Two steps quantitative RT-PCR (qRT-PCR) analysis was used to quantify the virus titer in serum according to protocol adapted from conventional RT-PCR method by Lanciotti et al[12]. Extracted RNA was reverse-transcribed using D2 antisense primer. The resulting cDNA was used as template in qRT-PCR reaction performed using Power SYBR Green PCR kit and 7500 RT-PCR System (Applied Biosystems-Life Technologies, Foster City, CA). Viral load determination was performed in separate reaction mixes using serotype-specific primers D1 and TS2 and D1 and TS3 for DENV-2 and DENV-3, respectively. The reaction was prepared in triplicate using 400 nM of primers final concentration and thermal cycling setup of 10 min initial denaturation step at 95 ℃, followed by 35 cycles of 10 s denaturation step at 95 ℃ and 1 min annealing/ extension step at 60 ℃. An additional dissociation stage was used to verify the melting temperature of amplicons. A recombinant plasmid standard was generated by cloning DENV genome fragment covering the C, prM/M, and Envelope (E) genes into PCRBlunt plasmid using Zero Blunt PCR Cloning Kit (Invitrogen-Life Technologies) according to the manufacturer’s instructions. Known copy number of recombinant plasmid was serially diluted and used as genome copy number standards in RT-PCR analyses. The copy number standards were then used to quantify genome copy number of viral RNA transcripts from 10-fold dilutions of known DENV titer measured by plaque assay in BHK21 cells. The resulting copy number-titer equivalent standard curve was used to calculate viral load in sample determined as DENV plaque forming unit (PFU) equivalent/mL of serum.

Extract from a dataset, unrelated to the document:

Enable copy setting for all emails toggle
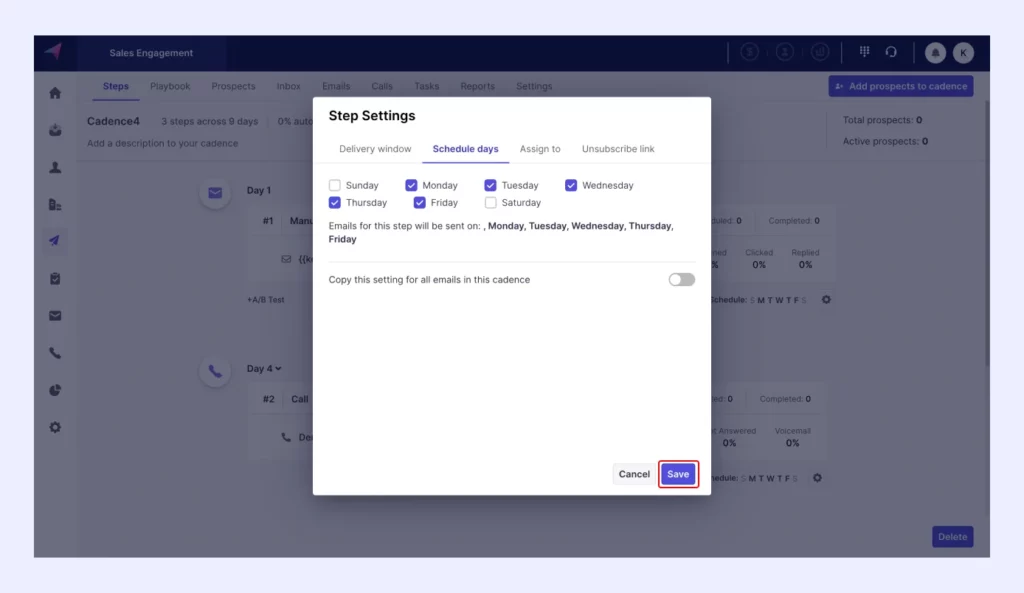(x=681, y=280)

2.4. DENV Envelope gene sequencing

Viral RNA was extracted directly from serum sample and used as template for DENV genotyping using E gene sequences according to protocol described previously[11]. Capillary sequencing reactions were performed to obtain complete E gene sequences of DENV-2 (1 485 nt) and DENV-3 (1 479 nt), employing serotype-specific primers described elsewhere[14]. In order to prevent possible contamination from DENV reference strains/positive controls being used, we have performed E gene sequencing for all of the reference strains available in our laboratory and maintained a controlled virus archiving procedure. The E gene sequences obtained in this study have been deposited in GenBank with accession numbers KJ184316 (for isolate JKT-AD001A) and KJ184317 (for isolate JKT-AD001B).

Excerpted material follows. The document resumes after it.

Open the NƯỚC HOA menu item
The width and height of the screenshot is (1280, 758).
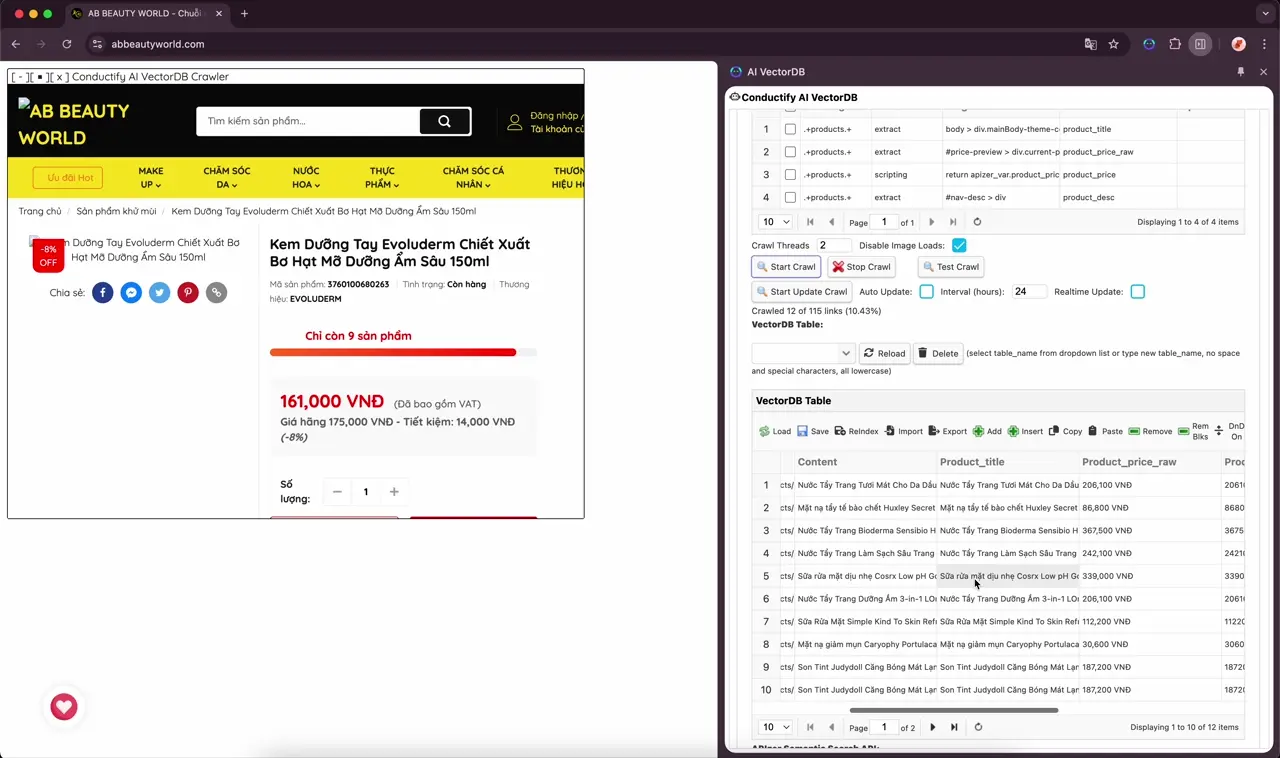306,177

2.5. DENV genotype analyses

DENV genotype analyses were performed to generate classification of isolate sequences into genotypes. Isolate sequences were combined with the downloaded GenBank sequences according to sample’s serotypes to create dataset for each genotypes grouping based on Twiddy[15] and Lanciotti[16] classifications for DENV-2, and DENV-3, respectively. Multiple sequence alignment for E gene was performed using MUSCLE[17]. Dataset for each serotype was prepared using BEAUti v.1.7.5[18] and followed by phylogenetic reconstruction analysis using Bayesian Markov chain Monte Carlo method as implemented in BEAST v 1.7.5[19] using GTR+Γ4model with codon model, relaxed uncorrelated lognormal molecular clock and Bayesian skyline prior, with 100 million generations and sampled for every 1 000th iteration. All parameters showedeffective sampling size values of ＞100, measured using Tracer v.1.5.0. Maximum clade credibility (MCC) tree was created using TreeAnnotator v.1.7.5 and visualized in FigTree v.1.4.0, which are available inside the BEAST package.

3. Results

3.1. Clinical manifestation

A 38-year old female patient was administered to Gatot Soebroto Central Army Hospital in Jakarta, Indonesia after experiencing four days fever accompanied with myalgia, arthralgia, headache, vomiting, skin rash, epistaxis, and gum bleeding. Initial physical examination on the first day of hospitalization observed a normotensive blood pressure with 38.6 ℃ fever. Patient was fully conscious but presented a shortness of breath and bleeding gums. Lung examination presented smooth wet rhonchi, whereas the abdominal examination showed epigastric tenderness but no hepatomegaly observed. Petechiae were observed in both arms. Chest X-ray showed dextral pleural effusion. Normal electrocardiography was observed. Patient was diagnosed as DHF Grade Ⅲ based on high fever with headache, myalgia, arthralgia, vomiting, abdominal pain, appetite loss, epistaxis and bleeding gums, wet rhonchi, mid-epigastric pain, petheciae and evidence of plasma leakage which include pleural effusion and hypoproteinemia. Thrombocytopenia and elevated level of transaminase enzymes were observed, however, hematocrit was still within normal level during acute phase. The patient condition on day five of hospitalization was worsened and then moved to ICU.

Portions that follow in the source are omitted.